Con el tiempo el abuelo fue envejeciendo y yo fui creciendo. La relación se fue distanciando -por la menor frecuencia de las visitas- a la vez que profundizando. Recuerdo su apoyo incondicional en mi vocación, su alegría ante cada reencuentro, su interés sincero por mis estudios y mis actividades ministeriales. En los últimos tiempos me saludaba así: “mi querido sacerdote”, casi emocionado.

Después de la partida de la abuela, muchas veces solía decir “para qué uno vendrá tan viejo” Sus amigos del truco se iban yendo -sobrevivió a casi todos- y sentía, más que soledad, el ser un “peso” para los demás. Varias veces me dijo que “tenía las valijas hechas” para cuando Dios lo quisiera llamar. No sólo esperaba la muerte por sentirse poco útil: sobre todo porque era creyente, porque esperaba la vida eterna.

Y si me permiten un último recuerdo, me parece que su carácterística fundamental fue -no sé si es la palabra adecuada- la tozudez.
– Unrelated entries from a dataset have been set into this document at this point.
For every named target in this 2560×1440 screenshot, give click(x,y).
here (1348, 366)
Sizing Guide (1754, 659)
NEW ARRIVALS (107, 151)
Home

Cuando pasó la barrera de los 80, parecía conveniente que se cuidara más, que descansara, pero, ¿quién lo podía convencer?. Y seguía subiéndose a las escaleras para pintar la casa, y cortando el pasto con su vieja máquina eléctrica en horas cercanas al mediodía, y saliendo a hacer los mandados los días de lluvia, con el riesgo de caerse... De hecho, se cayó, en los últimos años, decenas -o quizá centenares- de veces, algunas de ellas por ir a Misa. Pero no había forma: no se lo podía detener. ¿Era esto una virtud o un defecto? Depende de donde se lo mire. Alguno puede decir: “es falta de prudencia, es poner en riesgo la salud sin necesidad, es falta de caridad para los que te tienen que cuidar”.

Yo prefiero pensar: ¡Gracias, abuelo, por ese último testimonio de constancia! Por querer vivir hasta el último momento en camino, por levantarte cada vez y volverlo a intentar. Sin proponértelo, me -nos- dejaste una gran enseñanza: aunque caigamos, aunque lleguemos a caernos varias veces al día, no dejemos de caminar mientras nos lo permitan nuestras fuerzas. Que el final de nuestro camino, aunque tengamos las rodillas machucadas por los porrazos, cuando el Señor nos llame a su presencia, podamos reencontrarnos y sentarnos juntos en la mesa del banquete del Reino, donde creemos firmemente que ya estás.